Ouro e prata disparam rumo a novos recordes históricos

Nas últimas semanas, temos analisado ambos os metais não apenas pelo forte desempenho dos últimos anos — especialmente ao longo de 2025 — mas também pelo crescente interesse dos investidores de varejo, principalmente no ouro.

No caso do XAU, não esperávamos uma valorização muito mais intensa. Quando analisamos o ativo, ele era negociado perto de US$ 4.050; após atingir US$ 4.386, o preço recuou para abaixo de US$ 4.000 antes de voltar a atrair compradores. Naquele momento, avaliamos que as máximas anuais provavelmente já haviam sido estabelecidas e que os preços tenderiam a permanecer próximos, mas abaixo desses níveis. Já em relação à prata, nossa visão era bem mais otimista: negociada em torno de US$ 54, víamos forte potencial de alta em caso de rompimento.

Fomos parcialmente confirmados. A prata (XAG) manteve o rali com forte momentum ao longo de dezembro e alcançou US$ 70 nesta manhã — um impressionante avanço de +31% no mês. O ouro permaneceu próximo das máximas até a última sexta-feira e, aproveitando as sessões de baixo volume de ontem e hoje, rompeu decisivamente os topos antes do fim do ano. Atualmente, é negociado a US$ 4.487 (ontem o ouro subiu +2,72%, enquanto a prata avançou +3,10%).

Nesse tipo de configuração de mercado, a análise técnica oferece insights limitados. Os preços estão operando em território inexplorado, tendo como principal referência apenas as máximas anteriores, enquanto os indicadores de momentum permanecem sobrecomprados — o que, por si só, não significa uma reversão iminente da tendência.

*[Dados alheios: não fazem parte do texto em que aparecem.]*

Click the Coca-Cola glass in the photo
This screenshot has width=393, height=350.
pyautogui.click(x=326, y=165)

Investidores já posicionados podem considerar deixar os lucros correrem, ajustando gradualmente os níveis de stop; já aqueles que ainda não entraram devem ter cautela ao buscar novos pontos de entrada.

Relação ouro/prata indica possível reequilíbrio

Por fim, reforçamos a forte compressão recente do ratio ouro/prata, que evidencia uma clara preferência dos investidores pela prata. Desde abril, o indicador caiu de cerca de 100 para pouco acima de 60. Agora, o ratio voltou a níveis historicamente mais “normais” (ao menos neste milênio), o que pode indicar que, no curto prazo, veremos algum reequilíbrio no desempenho relativo entre os dois metais — com a prata possivelmente deixando de superar o ouro de forma tão consistente.